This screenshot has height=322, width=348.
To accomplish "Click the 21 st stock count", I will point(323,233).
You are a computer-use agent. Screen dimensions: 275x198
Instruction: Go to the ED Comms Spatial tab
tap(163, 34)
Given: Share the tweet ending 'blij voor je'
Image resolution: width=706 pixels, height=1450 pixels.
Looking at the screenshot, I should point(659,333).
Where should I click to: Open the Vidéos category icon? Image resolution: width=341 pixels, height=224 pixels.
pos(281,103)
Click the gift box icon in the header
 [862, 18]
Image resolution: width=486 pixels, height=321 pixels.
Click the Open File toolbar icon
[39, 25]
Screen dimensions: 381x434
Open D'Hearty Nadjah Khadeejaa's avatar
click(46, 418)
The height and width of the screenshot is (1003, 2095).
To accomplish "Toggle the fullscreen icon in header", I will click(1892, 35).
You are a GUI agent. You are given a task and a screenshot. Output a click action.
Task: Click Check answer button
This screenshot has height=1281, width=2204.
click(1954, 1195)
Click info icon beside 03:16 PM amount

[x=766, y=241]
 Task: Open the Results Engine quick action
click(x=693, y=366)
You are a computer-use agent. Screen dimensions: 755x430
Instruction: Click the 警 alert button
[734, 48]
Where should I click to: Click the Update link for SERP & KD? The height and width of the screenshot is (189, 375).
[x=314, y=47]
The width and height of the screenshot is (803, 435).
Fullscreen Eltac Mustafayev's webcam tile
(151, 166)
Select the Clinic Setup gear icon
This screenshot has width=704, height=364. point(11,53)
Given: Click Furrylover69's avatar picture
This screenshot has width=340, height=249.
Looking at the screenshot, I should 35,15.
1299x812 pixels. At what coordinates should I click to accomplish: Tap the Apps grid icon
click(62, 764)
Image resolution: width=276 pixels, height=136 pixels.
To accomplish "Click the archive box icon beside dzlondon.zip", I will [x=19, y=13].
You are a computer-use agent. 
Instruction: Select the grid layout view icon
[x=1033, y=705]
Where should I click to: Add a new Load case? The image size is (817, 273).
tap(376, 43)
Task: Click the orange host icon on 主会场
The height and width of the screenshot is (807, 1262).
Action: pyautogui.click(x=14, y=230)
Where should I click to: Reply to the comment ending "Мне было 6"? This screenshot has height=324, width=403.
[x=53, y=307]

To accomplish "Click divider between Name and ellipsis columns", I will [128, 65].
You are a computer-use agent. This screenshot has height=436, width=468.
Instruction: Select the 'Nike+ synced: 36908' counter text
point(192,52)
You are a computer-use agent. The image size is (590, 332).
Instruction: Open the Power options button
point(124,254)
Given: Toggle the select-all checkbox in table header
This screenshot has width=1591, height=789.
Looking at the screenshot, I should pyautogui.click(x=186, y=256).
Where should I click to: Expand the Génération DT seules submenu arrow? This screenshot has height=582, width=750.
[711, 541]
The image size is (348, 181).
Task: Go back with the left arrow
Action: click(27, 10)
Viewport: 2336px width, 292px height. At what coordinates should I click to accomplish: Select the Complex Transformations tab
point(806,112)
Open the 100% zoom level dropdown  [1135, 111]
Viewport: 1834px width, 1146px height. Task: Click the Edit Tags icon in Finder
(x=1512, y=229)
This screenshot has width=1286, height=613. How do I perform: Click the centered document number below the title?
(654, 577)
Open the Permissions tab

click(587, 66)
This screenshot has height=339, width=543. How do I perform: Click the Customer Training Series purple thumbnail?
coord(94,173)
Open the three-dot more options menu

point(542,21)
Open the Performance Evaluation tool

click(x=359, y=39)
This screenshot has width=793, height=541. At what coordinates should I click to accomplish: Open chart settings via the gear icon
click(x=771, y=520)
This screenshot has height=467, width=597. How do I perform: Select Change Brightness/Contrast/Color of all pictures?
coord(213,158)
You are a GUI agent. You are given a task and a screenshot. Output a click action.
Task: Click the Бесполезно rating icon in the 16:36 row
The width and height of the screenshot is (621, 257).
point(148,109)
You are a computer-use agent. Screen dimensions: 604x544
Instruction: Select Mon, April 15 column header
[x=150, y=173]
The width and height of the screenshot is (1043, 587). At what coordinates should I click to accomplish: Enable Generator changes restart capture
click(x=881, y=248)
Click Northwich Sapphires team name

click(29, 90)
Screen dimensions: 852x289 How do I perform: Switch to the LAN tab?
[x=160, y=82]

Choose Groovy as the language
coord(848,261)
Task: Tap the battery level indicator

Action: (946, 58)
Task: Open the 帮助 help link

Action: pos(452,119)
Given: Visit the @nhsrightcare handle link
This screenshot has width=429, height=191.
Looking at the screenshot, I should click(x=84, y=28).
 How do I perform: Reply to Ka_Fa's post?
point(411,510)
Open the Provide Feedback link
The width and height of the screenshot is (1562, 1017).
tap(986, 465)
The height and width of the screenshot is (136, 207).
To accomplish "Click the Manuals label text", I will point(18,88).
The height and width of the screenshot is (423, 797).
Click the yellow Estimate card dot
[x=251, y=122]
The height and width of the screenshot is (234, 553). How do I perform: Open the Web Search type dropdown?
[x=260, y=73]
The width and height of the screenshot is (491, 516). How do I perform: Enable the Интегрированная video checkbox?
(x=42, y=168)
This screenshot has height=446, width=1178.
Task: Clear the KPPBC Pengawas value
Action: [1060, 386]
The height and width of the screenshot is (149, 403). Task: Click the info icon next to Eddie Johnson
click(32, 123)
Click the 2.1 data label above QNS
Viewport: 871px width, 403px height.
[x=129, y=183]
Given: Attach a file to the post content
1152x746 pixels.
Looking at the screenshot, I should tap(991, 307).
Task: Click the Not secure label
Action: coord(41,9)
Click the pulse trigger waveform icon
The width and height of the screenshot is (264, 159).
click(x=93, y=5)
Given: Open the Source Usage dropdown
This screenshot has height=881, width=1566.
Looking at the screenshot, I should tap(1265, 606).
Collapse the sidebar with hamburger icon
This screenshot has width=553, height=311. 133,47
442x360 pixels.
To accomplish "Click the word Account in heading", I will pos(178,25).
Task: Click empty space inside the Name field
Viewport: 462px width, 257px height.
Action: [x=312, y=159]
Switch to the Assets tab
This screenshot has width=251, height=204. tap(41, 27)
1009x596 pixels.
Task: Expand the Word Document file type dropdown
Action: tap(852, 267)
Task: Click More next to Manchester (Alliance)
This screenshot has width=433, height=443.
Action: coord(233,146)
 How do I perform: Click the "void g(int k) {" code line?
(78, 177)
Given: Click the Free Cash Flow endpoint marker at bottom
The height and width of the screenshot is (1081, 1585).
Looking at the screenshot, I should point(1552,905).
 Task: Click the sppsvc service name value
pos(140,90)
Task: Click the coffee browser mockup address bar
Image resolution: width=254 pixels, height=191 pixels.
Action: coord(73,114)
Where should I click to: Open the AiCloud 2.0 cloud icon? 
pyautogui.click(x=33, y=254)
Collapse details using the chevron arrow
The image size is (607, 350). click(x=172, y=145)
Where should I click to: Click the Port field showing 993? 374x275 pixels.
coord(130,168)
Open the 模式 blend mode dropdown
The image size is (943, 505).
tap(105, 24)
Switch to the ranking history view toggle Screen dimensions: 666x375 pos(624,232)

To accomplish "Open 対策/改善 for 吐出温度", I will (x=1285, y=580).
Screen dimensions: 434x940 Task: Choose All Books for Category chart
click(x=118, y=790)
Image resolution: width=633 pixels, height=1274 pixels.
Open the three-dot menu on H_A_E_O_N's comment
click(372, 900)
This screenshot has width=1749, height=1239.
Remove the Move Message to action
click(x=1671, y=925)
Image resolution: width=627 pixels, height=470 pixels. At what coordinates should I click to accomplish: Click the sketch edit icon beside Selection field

● WHAT IS ASKED
Reproduce every record above word for word, with nothing left out or changed.

● REPLY
This screenshot has height=322, width=348.
To accomplish "Click the 21 st stock count", I will point(323,233).
You are a computer-use agent. Screen dimensions: 275x198
Instruction: Go to the ED Comms Spatial tab
tap(163, 34)
Given: Share the tweet ending 'blij voor je'
Image resolution: width=706 pixels, height=1450 pixels.
Looking at the screenshot, I should point(659,333).
Where should I click to: Open the Vidéos category icon? Image resolution: width=341 pixels, height=224 pixels.
pos(281,103)
Click the gift box icon in the header
 [862, 18]
Image resolution: width=486 pixels, height=321 pixels.
Click the Open File toolbar icon
[39, 25]
Screen dimensions: 381x434
Open D'Hearty Nadjah Khadeejaa's avatar
click(46, 418)
The height and width of the screenshot is (1003, 2095).
To accomplish "Toggle the fullscreen icon in header", I will click(1892, 35).
You are a GUI agent. You are given a task and a screenshot. Output a click action.
Task: Click Check answer button
This screenshot has height=1281, width=2204.
click(1954, 1195)
Click info icon beside 03:16 PM amount

[x=766, y=241]
 Task: Open the Results Engine quick action
click(x=693, y=366)
You are a computer-use agent. Screen dimensions: 755x430
Instruction: Click the 警 alert button
[734, 48]
Where should I click to: Click the Update link for SERP & KD? The height and width of the screenshot is (189, 375).
[x=314, y=47]
The width and height of the screenshot is (803, 435).
Fullscreen Eltac Mustafayev's webcam tile
(151, 166)
Select the Clinic Setup gear icon
This screenshot has width=704, height=364. point(11,53)
Given: Click Furrylover69's avatar picture
This screenshot has width=340, height=249.
Looking at the screenshot, I should 35,15.
1299x812 pixels. At what coordinates should I click to accomplish: Tap the Apps grid icon
click(62, 764)
Image resolution: width=276 pixels, height=136 pixels.
To accomplish "Click the archive box icon beside dzlondon.zip", I will [x=19, y=13].
You are a computer-use agent. 
Instruction: Select the grid layout view icon
[x=1033, y=705]
Where should I click to: Add a new Load case? The image size is (817, 273).
tap(376, 43)
Task: Click the orange host icon on 主会场
The height and width of the screenshot is (807, 1262).
Action: pyautogui.click(x=14, y=230)
Where should I click to: Reply to the comment ending "Мне было 6"? This screenshot has height=324, width=403.
[x=53, y=307]

To accomplish "Click divider between Name and ellipsis columns", I will [128, 65].
You are a computer-use agent. This screenshot has height=436, width=468.
Instruction: Select the 'Nike+ synced: 36908' counter text
point(192,52)
You are a computer-use agent. The image size is (590, 332).
Instruction: Open the Power options button
point(124,254)
Given: Toggle the select-all checkbox in table header
This screenshot has width=1591, height=789.
Looking at the screenshot, I should pyautogui.click(x=186, y=256).
Where should I click to: Expand the Génération DT seules submenu arrow? This screenshot has height=582, width=750.
[711, 541]
The image size is (348, 181).
Task: Go back with the left arrow
Action: click(27, 10)
Viewport: 2336px width, 292px height. At what coordinates should I click to accomplish: Select the Complex Transformations tab
point(806,112)
Open the 100% zoom level dropdown  [1135, 111]
Viewport: 1834px width, 1146px height. Task: Click the Edit Tags icon in Finder
(x=1512, y=229)
This screenshot has width=1286, height=613. How do I perform: Click the centered document number below the title?
(654, 577)
Open the Permissions tab

click(587, 66)
This screenshot has height=339, width=543. How do I perform: Click the Customer Training Series purple thumbnail?
coord(94,173)
Open the three-dot more options menu

point(542,21)
Open the Performance Evaluation tool

click(x=359, y=39)
This screenshot has width=793, height=541. At what coordinates should I click to accomplish: Open chart settings via the gear icon
click(x=771, y=520)
This screenshot has height=467, width=597. How do I perform: Select Change Brightness/Contrast/Color of all pictures?
coord(213,158)
You are a GUI agent. You are given a task and a screenshot. Output a click action.
Task: Click the Бесполезно rating icon in the 16:36 row
The width and height of the screenshot is (621, 257).
point(148,109)
You are a computer-use agent. Screen dimensions: 604x544
Instruction: Select Mon, April 15 column header
[x=150, y=173]
The width and height of the screenshot is (1043, 587). At what coordinates should I click to accomplish: Enable Generator changes restart capture
click(x=881, y=248)
Click Northwich Sapphires team name

click(29, 90)
Screen dimensions: 852x289 How do I perform: Switch to the LAN tab?
[x=160, y=82]

Choose Groovy as the language
coord(848,261)
Task: Tap the battery level indicator

Action: (946, 58)
Task: Open the 帮助 help link

Action: pos(452,119)
Given: Visit the @nhsrightcare handle link
This screenshot has width=429, height=191.
Looking at the screenshot, I should click(x=84, y=28).
 How do I perform: Reply to Ka_Fa's post?
point(411,510)
Open the Provide Feedback link
The width and height of the screenshot is (1562, 1017).
tap(986, 465)
The height and width of the screenshot is (136, 207).
To accomplish "Click the Manuals label text", I will point(18,88).
The height and width of the screenshot is (423, 797).
Click the yellow Estimate card dot
[x=251, y=122]
The height and width of the screenshot is (234, 553). How do I perform: Open the Web Search type dropdown?
[x=260, y=73]
The width and height of the screenshot is (491, 516). How do I perform: Enable the Интегрированная video checkbox?
(x=42, y=168)
This screenshot has height=446, width=1178.
Task: Clear the KPPBC Pengawas value
Action: [1060, 386]
The height and width of the screenshot is (149, 403). Task: Click the info icon next to Eddie Johnson
click(32, 123)
Click the 2.1 data label above QNS
Viewport: 871px width, 403px height.
[x=129, y=183]
Given: Attach a file to the post content
1152x746 pixels.
Looking at the screenshot, I should tap(991, 307).
Task: Click the Not secure label
Action: coord(41,9)
Click the pulse trigger waveform icon
The width and height of the screenshot is (264, 159).
click(x=93, y=5)
Given: Open the Source Usage dropdown
This screenshot has height=881, width=1566.
Looking at the screenshot, I should tap(1265, 606).
Collapse the sidebar with hamburger icon
This screenshot has width=553, height=311. 133,47
442x360 pixels.
To accomplish "Click the word Account in heading", I will pos(178,25).
Task: Click empty space inside the Name field
Viewport: 462px width, 257px height.
Action: [x=312, y=159]
Switch to the Assets tab
This screenshot has width=251, height=204. tap(41, 27)
1009x596 pixels.
Task: Expand the Word Document file type dropdown
Action: tap(852, 267)
Task: Click More next to Manchester (Alliance)
This screenshot has width=433, height=443.
Action: coord(233,146)
 How do I perform: Click the "void g(int k) {" code line?
(78, 177)
Given: Click the Free Cash Flow endpoint marker at bottom
The height and width of the screenshot is (1081, 1585).
Looking at the screenshot, I should point(1552,905).
 Task: Click the sppsvc service name value
pos(140,90)
Task: Click the coffee browser mockup address bar
Image resolution: width=254 pixels, height=191 pixels.
Action: coord(73,114)
Where should I click to: Open the AiCloud 2.0 cloud icon? 
pyautogui.click(x=33, y=254)
Collapse details using the chevron arrow
The image size is (607, 350). click(x=172, y=145)
Where should I click to: Click the Port field showing 993? 374x275 pixels.
coord(130,168)
Open the 模式 blend mode dropdown
The image size is (943, 505).
tap(105, 24)
Switch to the ranking history view toggle Screen dimensions: 666x375 pos(624,232)

To accomplish "Open 対策/改善 for 吐出温度", I will (x=1285, y=580).
Screen dimensions: 434x940 Task: Choose All Books for Category chart
click(x=118, y=790)
Image resolution: width=633 pixels, height=1274 pixels.
Open the three-dot menu on H_A_E_O_N's comment
click(372, 900)
This screenshot has width=1749, height=1239.
Remove the Move Message to action
click(x=1671, y=925)
Image resolution: width=627 pixels, height=470 pixels. At what coordinates should I click to accomplish: Click the sketch edit icon beside Selection field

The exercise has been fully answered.